L'architecture ePI gagnante n'est pas celle qui numérise le plus. C'est celle qui numérise sans soustraire.
10 · Bouclage
L'argument de la fracture numérique est réel et il est politiquement décisif. L'ignorer coûte cher. Prétendre que le numérique peut remplacer le papier en une décennie n'est pas réaliste en pharma UE. Mais l'argument ne soutient pas la conclusion que certaines voix industrielles — dont celles qui ont un intérêt commercial direct dans la notice papier elle-même — en tirent : que le déploiement ePI devrait être ralenti, dilué, ou limité à des PDFs sur un QR code.
La conclusion correcte est l'opposée : l'argument de la fracture numérique est le cas le plus fort en faveur d'une coexistence NFC-basée. Il exclut les approches QR-only, il exclut les vendors remplacement-first, il laisse debout exactement l'architecture que les laboratoires devraient acheter en 2026.
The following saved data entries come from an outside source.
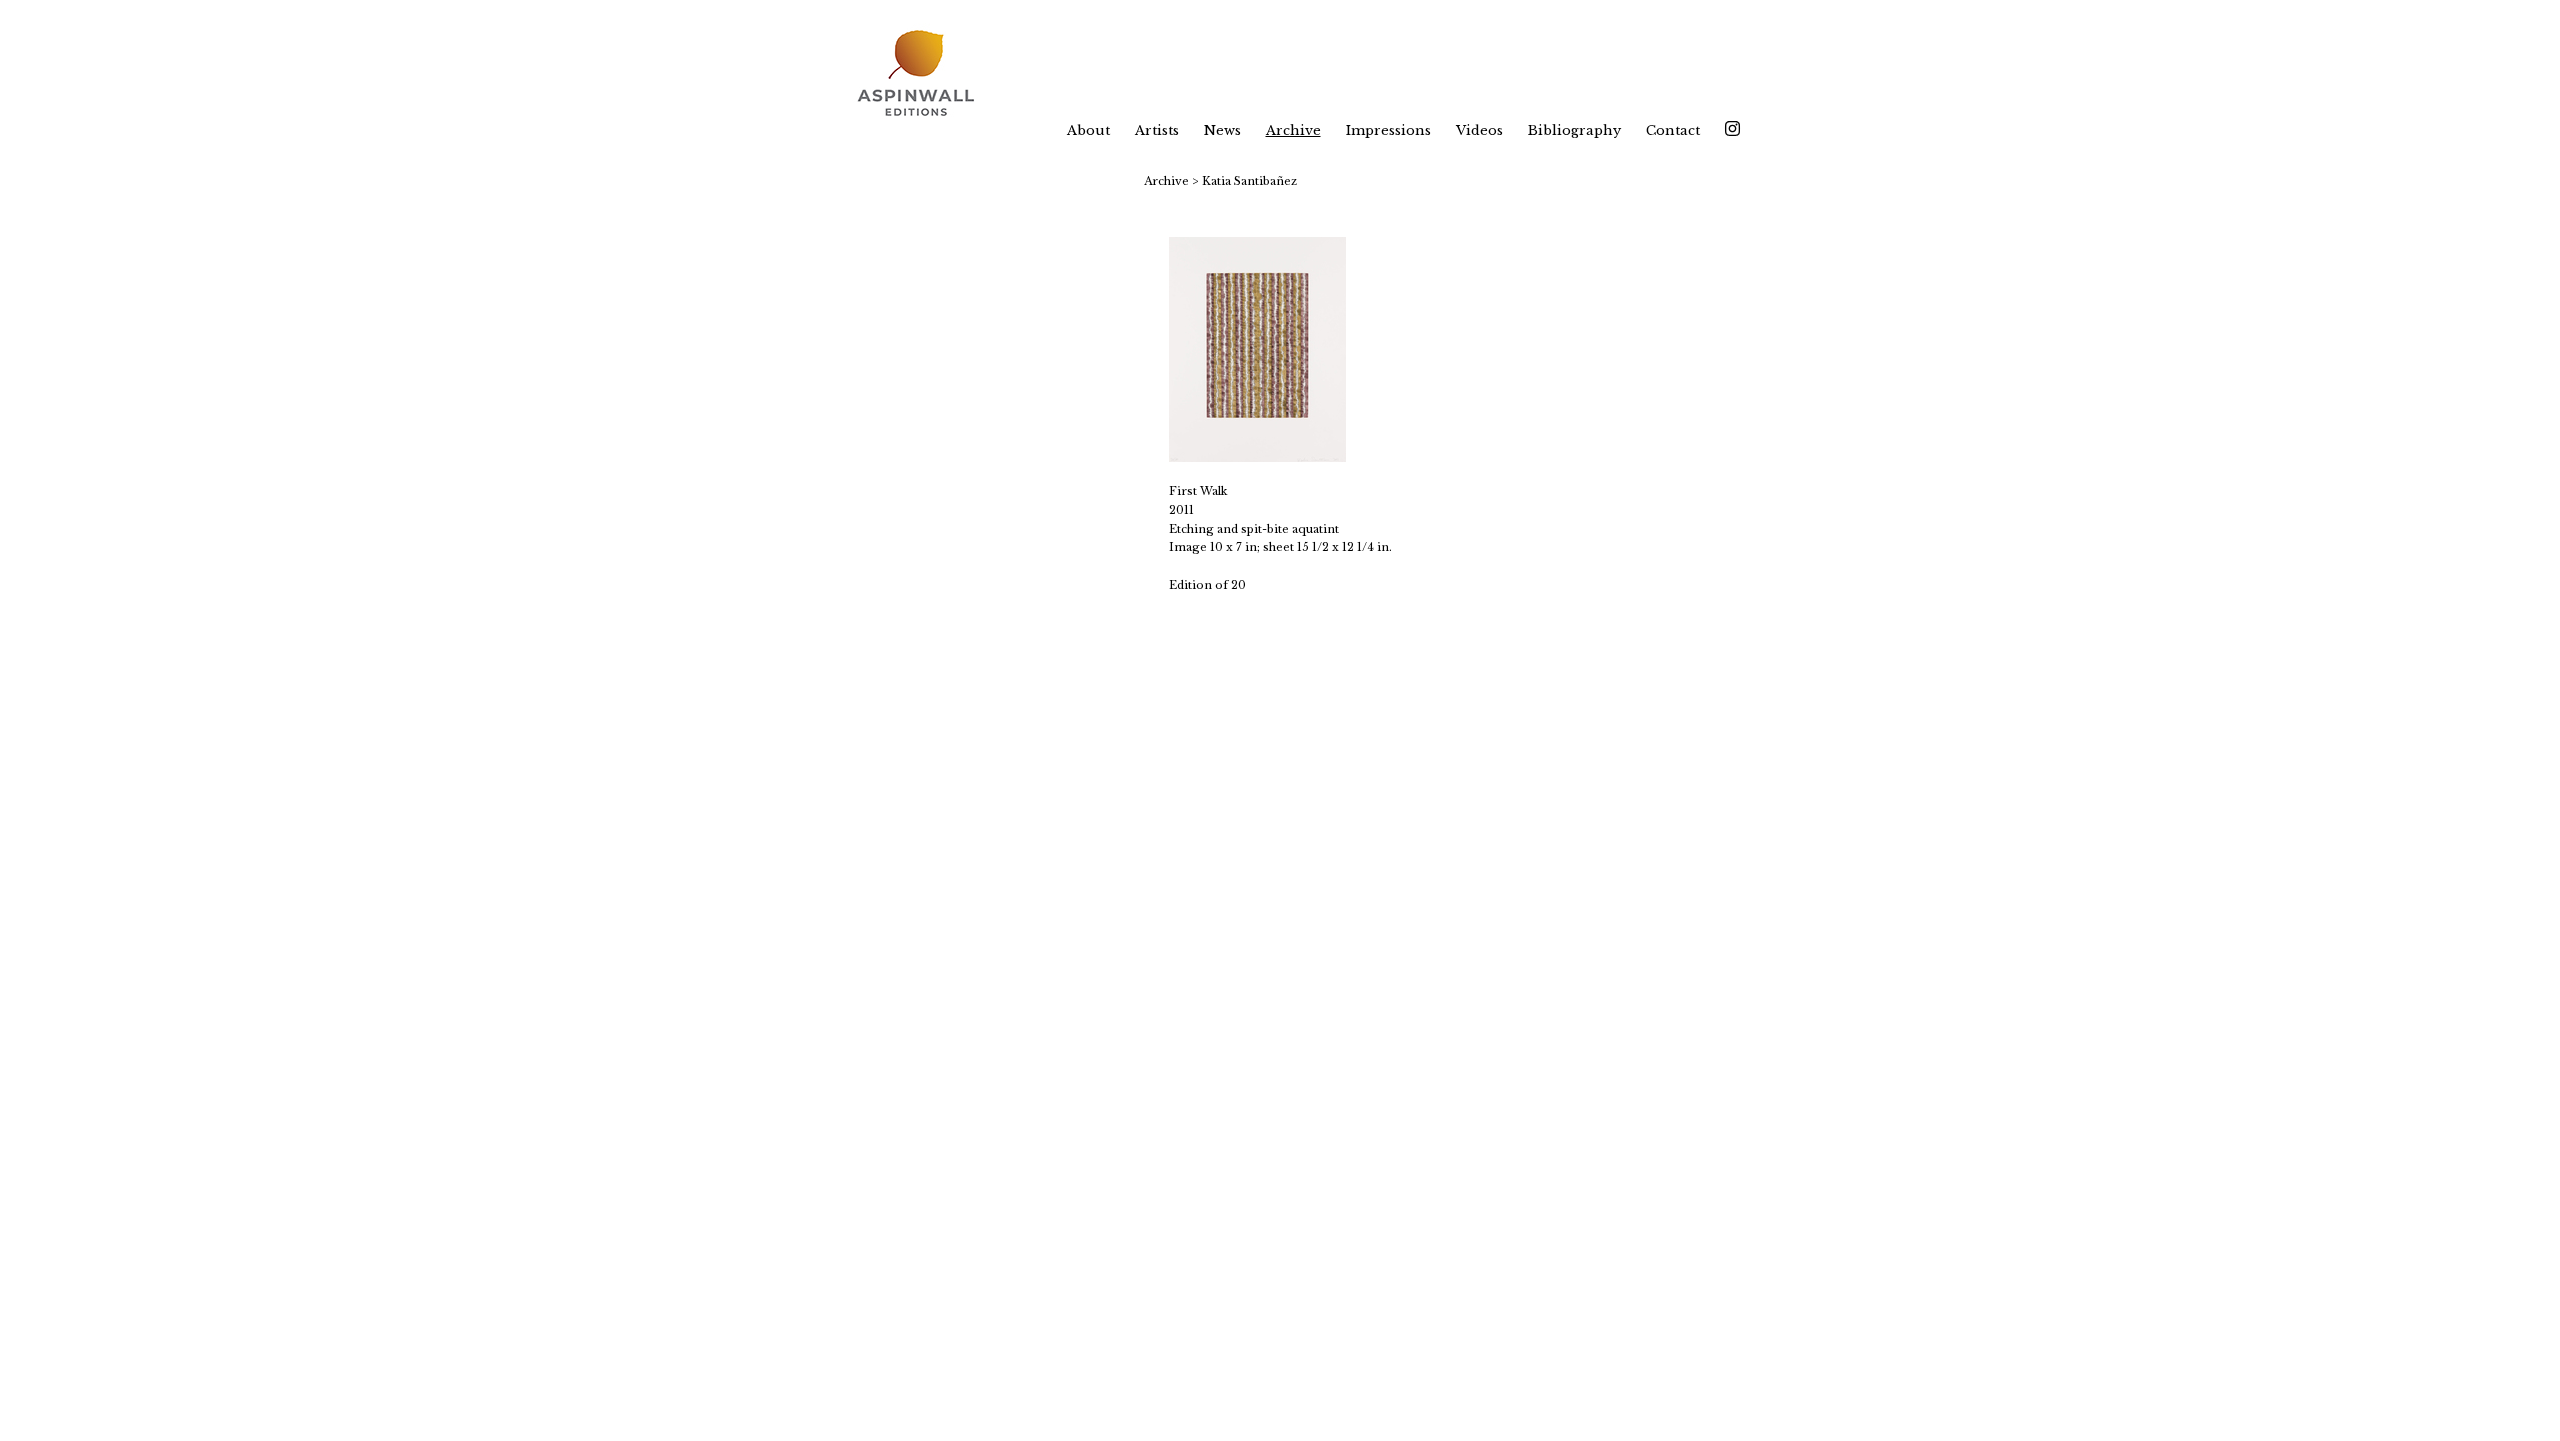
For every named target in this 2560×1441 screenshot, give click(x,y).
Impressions (1388, 130)
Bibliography (1574, 130)
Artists (1157, 130)
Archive (1293, 130)
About (1088, 130)
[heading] (928, 75)
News (1222, 130)
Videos (1479, 130)
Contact (1673, 130)
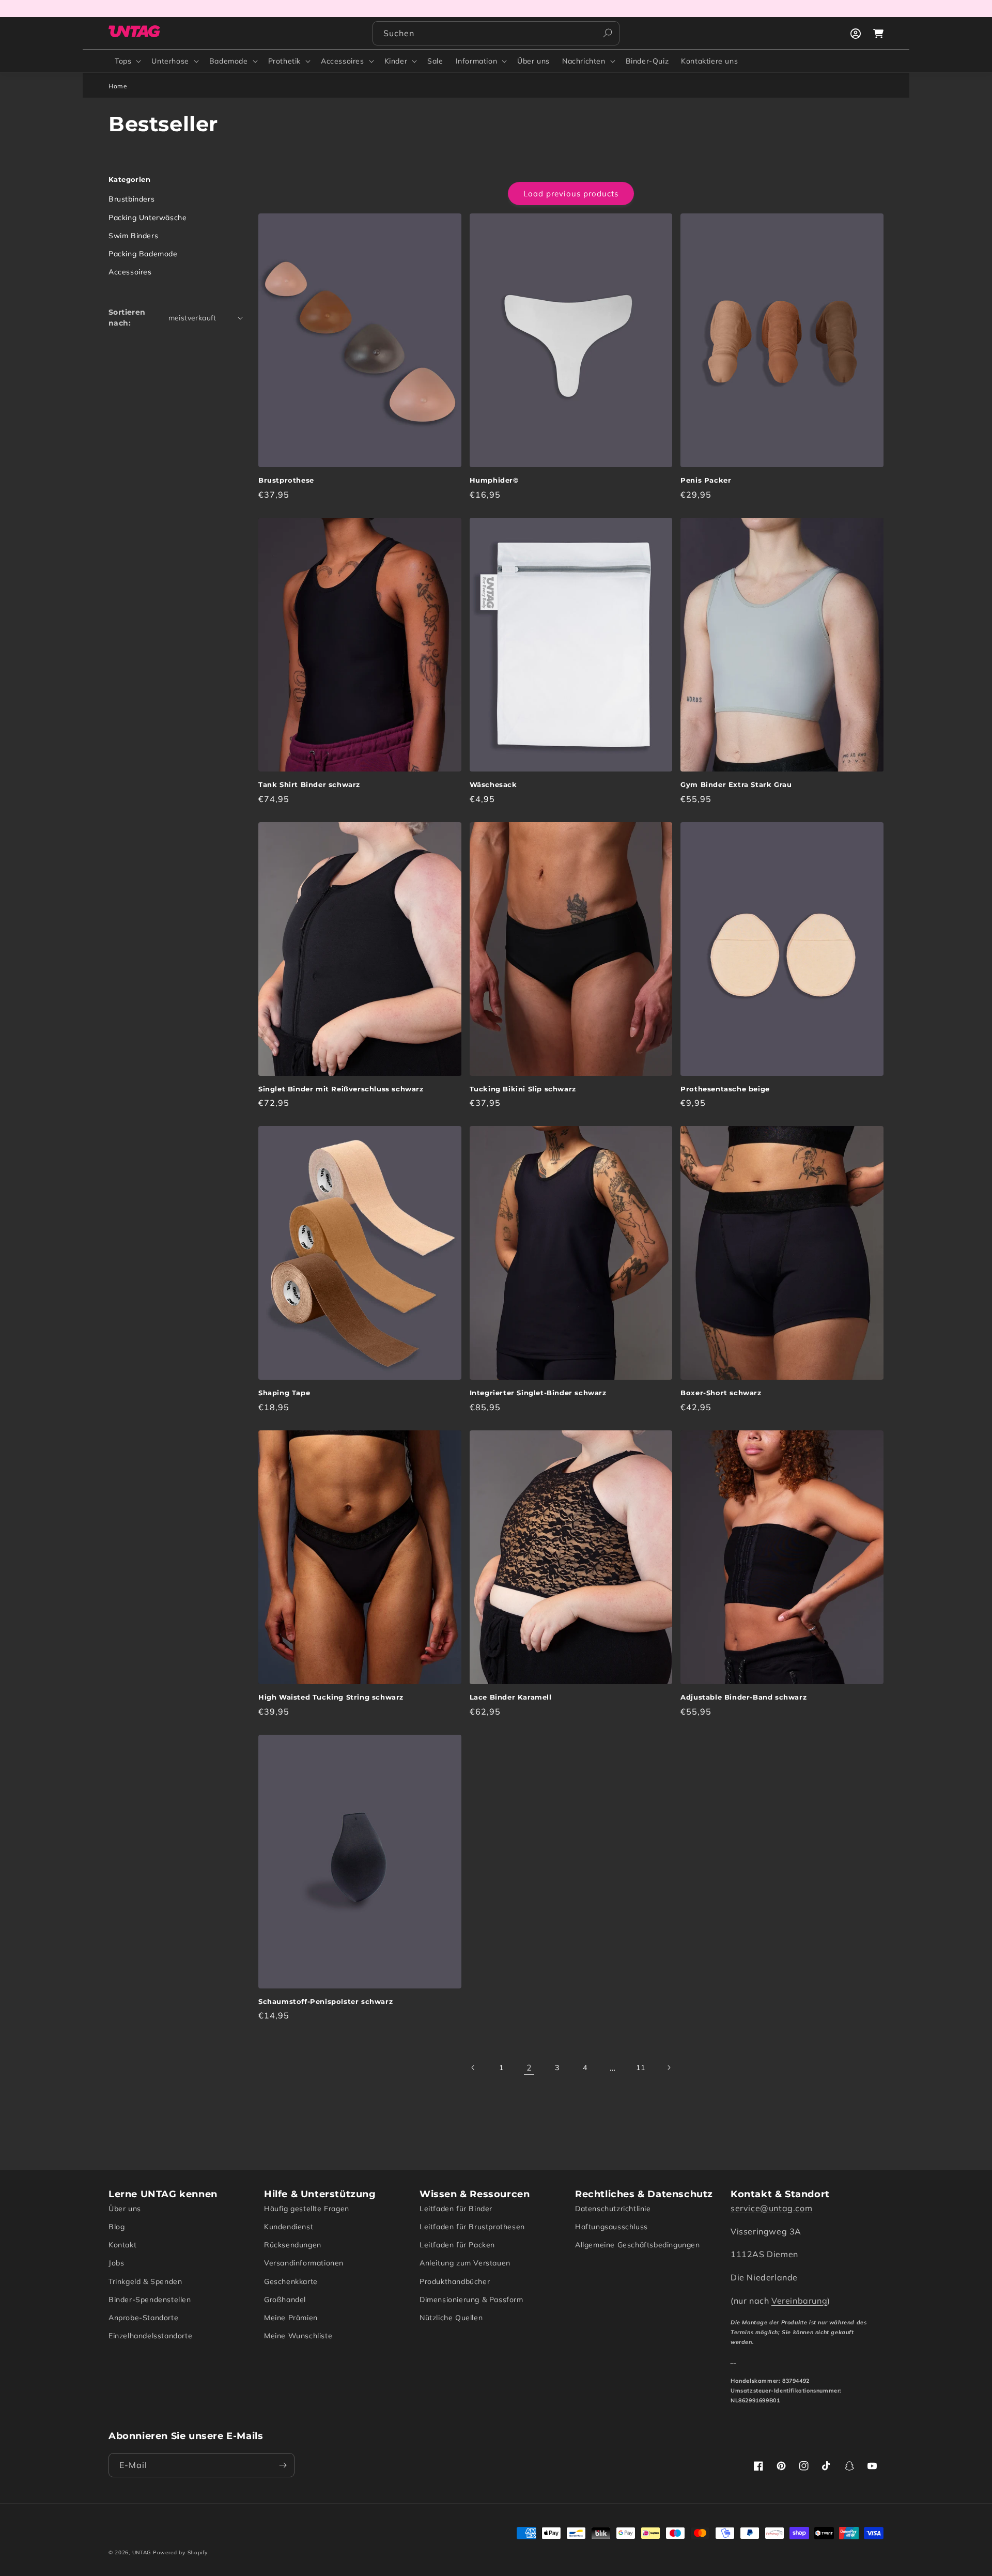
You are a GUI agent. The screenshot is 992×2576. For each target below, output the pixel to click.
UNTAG (141, 2552)
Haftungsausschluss (611, 2226)
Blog (117, 2226)
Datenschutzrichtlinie (613, 2208)
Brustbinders (131, 199)
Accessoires (342, 61)
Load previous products (570, 193)
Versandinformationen (304, 2263)
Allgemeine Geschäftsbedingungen (637, 2244)
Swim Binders (133, 235)
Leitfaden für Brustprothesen (472, 2226)
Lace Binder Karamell (511, 1697)
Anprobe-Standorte (143, 2317)
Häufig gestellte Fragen (306, 2208)
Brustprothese (286, 480)
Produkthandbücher (455, 2281)
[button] (127, 61)
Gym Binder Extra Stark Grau (736, 784)
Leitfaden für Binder (456, 2208)
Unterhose (170, 61)
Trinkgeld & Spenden (145, 2281)
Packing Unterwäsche (148, 217)
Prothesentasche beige (725, 1089)
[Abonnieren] (282, 2465)
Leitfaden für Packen (457, 2244)
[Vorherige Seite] (473, 2067)
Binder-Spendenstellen (150, 2299)
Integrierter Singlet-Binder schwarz (538, 1393)
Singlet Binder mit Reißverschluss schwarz (341, 1089)
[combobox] (496, 33)
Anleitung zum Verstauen (465, 2263)
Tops (123, 61)
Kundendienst (288, 2226)
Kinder (396, 61)
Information (477, 61)
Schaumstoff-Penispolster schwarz (325, 2001)
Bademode (228, 61)
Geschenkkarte (291, 2281)
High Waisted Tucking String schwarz (331, 1697)
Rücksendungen (292, 2244)
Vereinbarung (799, 2300)
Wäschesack (493, 784)
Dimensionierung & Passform (471, 2299)
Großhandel (285, 2299)
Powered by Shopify (180, 2552)
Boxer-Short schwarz (720, 1393)
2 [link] (529, 2067)
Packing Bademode (143, 253)
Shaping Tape (284, 1393)
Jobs (116, 2263)
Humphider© (494, 480)
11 (640, 2067)
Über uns (125, 2208)
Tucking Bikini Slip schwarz (523, 1089)
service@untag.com (771, 2208)
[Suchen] (607, 33)
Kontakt (122, 2244)
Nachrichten (584, 61)
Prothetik (284, 61)
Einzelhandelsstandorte (150, 2335)
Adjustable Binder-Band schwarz (743, 1697)
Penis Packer (705, 480)
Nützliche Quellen (451, 2317)
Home (118, 86)
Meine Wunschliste (298, 2335)
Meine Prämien (291, 2317)
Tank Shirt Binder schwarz (309, 784)
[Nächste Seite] (668, 2067)
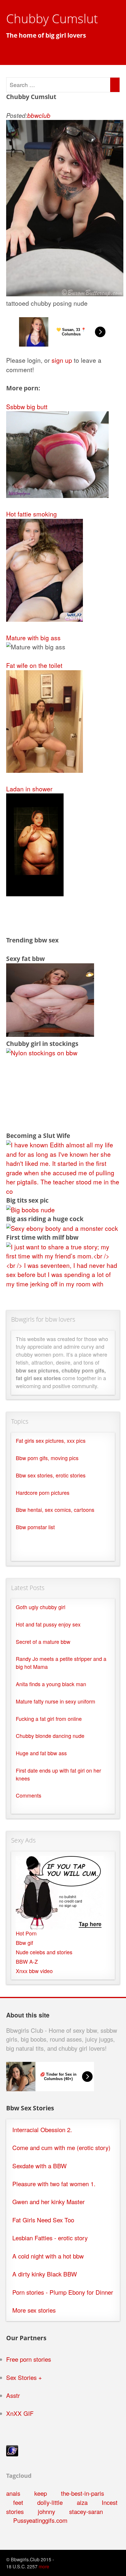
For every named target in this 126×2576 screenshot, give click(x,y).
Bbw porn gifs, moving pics (47, 1458)
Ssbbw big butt (26, 406)
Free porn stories (28, 2359)
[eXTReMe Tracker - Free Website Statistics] (12, 2454)
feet (18, 2502)
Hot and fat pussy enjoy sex (48, 1624)
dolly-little (50, 2502)
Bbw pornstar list (35, 1527)
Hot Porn (26, 1933)
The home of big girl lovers (46, 35)
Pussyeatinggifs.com (40, 2520)
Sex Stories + (24, 2377)
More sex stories (34, 2310)
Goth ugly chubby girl (40, 1607)
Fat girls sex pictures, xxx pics (51, 1440)
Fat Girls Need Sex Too (43, 2220)
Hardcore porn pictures (42, 1492)
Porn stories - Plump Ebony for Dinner (62, 2292)
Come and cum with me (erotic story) (61, 2147)
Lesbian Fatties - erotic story (50, 2238)
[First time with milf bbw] (63, 1283)
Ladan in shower (29, 788)
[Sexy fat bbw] (50, 1034)
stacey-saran (86, 2511)
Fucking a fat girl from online (49, 1718)
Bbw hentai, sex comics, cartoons (55, 1509)
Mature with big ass (33, 637)
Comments (28, 1795)
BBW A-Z (27, 1961)
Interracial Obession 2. (42, 2129)
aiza (82, 2502)
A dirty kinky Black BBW (44, 2274)
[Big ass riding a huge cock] (62, 1228)
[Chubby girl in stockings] (41, 1052)
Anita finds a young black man (51, 1684)
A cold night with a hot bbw (48, 2256)
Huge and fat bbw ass (41, 1753)
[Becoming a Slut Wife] (63, 1191)
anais (13, 2493)
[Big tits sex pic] (30, 1209)
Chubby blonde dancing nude (50, 1735)
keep (40, 2493)
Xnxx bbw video (34, 1971)
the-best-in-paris (82, 2493)
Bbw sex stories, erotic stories (51, 1475)
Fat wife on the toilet (34, 665)
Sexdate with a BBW (39, 2166)
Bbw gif (24, 1942)
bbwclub (38, 115)
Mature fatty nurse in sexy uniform (55, 1701)
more (44, 2566)
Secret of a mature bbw (43, 1641)
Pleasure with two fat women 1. (54, 2183)
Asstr (13, 2395)
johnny (46, 2511)
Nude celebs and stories (44, 1952)
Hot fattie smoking (31, 513)
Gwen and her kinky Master (48, 2201)
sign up (62, 360)
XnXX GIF (20, 2413)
La position de PharmaTag n'est pas une défense du papier. C'est une défense de la propriété architecturale qui rend la couche numérique universellement accessible — ce qui, tant que le droit UE préserve la ligne de base papier, implique une infrastructure NFC compatible avec le papier. Si le droit UE évolue, la même architecture s'adapte. C'est la définition d'une infrastructure, et l'opposé d'un lobby industriel.
Les parties prenantes qui ressemblent à des adversaires dans le débat politique — groupes consommateurs, pharmaciens, fabricants de cartons, régulateurs, Parlement, fournisseurs de notice électronique — convergent déjà sur la conclusion opérationnelle, même quand leurs motivations divergent. Ce qui reste à faire est d'aligner l'achat des laboratoires sur l'architecture.